Since 2020, Christy at Lightsource said insurance companies have shifted from the usual all-risk contract to identifying several “sub-risks” in certain geographies for solar project coverage, each with its own deductible. For Lightsource’s largest projects in Texas, the deductible for hail is nearly $13 million, encouraging the company and its peers to find ways to mitigate risk. (Like Nextracker, Lightsource is also automating the panel stowing process, but without using AI.)
Nextracker has rolled out a system that uses digital twin technology — which creates a virtual copy of a physical site — along with onsite data processing and algorithms to change the angle of panels on different rows, allowing them to capture more sun.
Terabase also creates digital twins for certain projects, specifically to manage construction onsite. Drones capture images of the site and AI processes information contained in the images to determine how construction is progressing.

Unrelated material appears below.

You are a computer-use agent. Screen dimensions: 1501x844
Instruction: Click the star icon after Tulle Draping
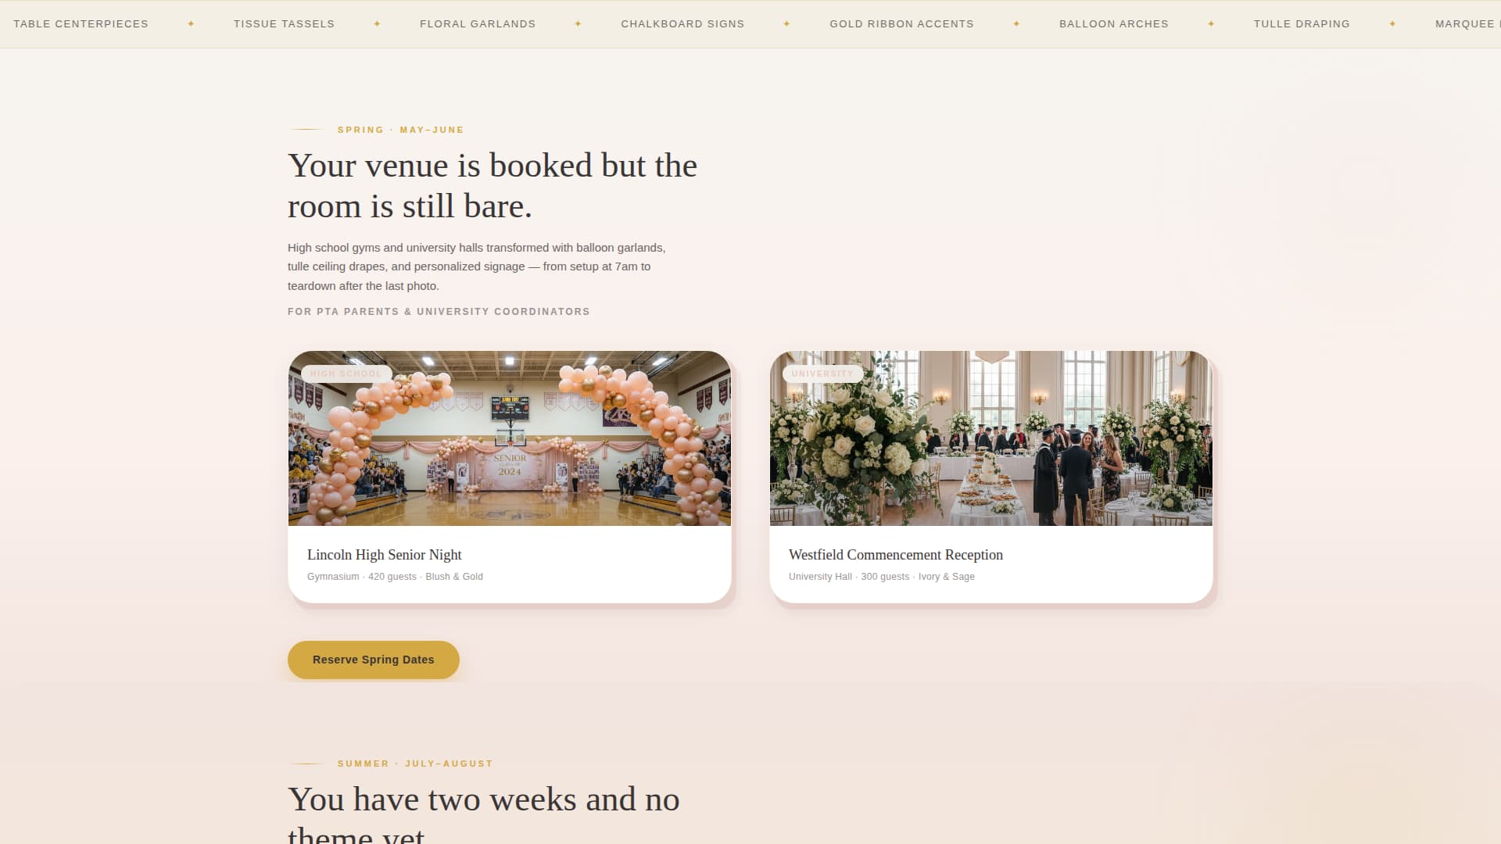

“The software is equally if not more important, in terms of making things more productive and efficient,” said Campbell.
Campbell said Terabase has sold its construction product to five gigawatts of projects that are either underway or already completed. So far, Terabase has partnered with companies including Intersect Power, Leeward Energy, and First Solar.
Still, these applications are novel rather than the norm. All of them are in very early stages, said Abbaraju at Nextracker. And Christy said they’re too new to have yet had a measurable impact.
BloombergNEF solar analyst Jenny Chase said solar is already so cheap that there isn’t much need for these types of technologies. She attributes the interest — particularly in AI — to venture capital “buzzing on the latest buzzword.”
“Solar is infrastructure. It’s not something that can necessarily be revolutionized by changes in software,” she said.
However, she added, soft costs are much higher in the U.S. than the rest of the world, so there may be more potential to cut costs there using new tech. But she also argued that structural shifts, like changes to the permitting system, could be more meaningful.
Still, developers remain animated about the potential for new technologies to change their work.
Abbaraju envisions automation adoption increasing to the point where the technology has a hand to play in more than 50% of the development process. In a couple of years, Christy also expects that automation will be central to more parts of the process. Lightsource’s innovation team’s motto, he said, is “better, faster, cheaper, safer.”
“When we're confronted by higher interest rates, tighter labor supply, higher supply chain costs, longer lead times, and — unfortunately, sadly to say — declining quality and reliability, then we need to find ways to leverage technology to start mitigating some of those issues,” he added.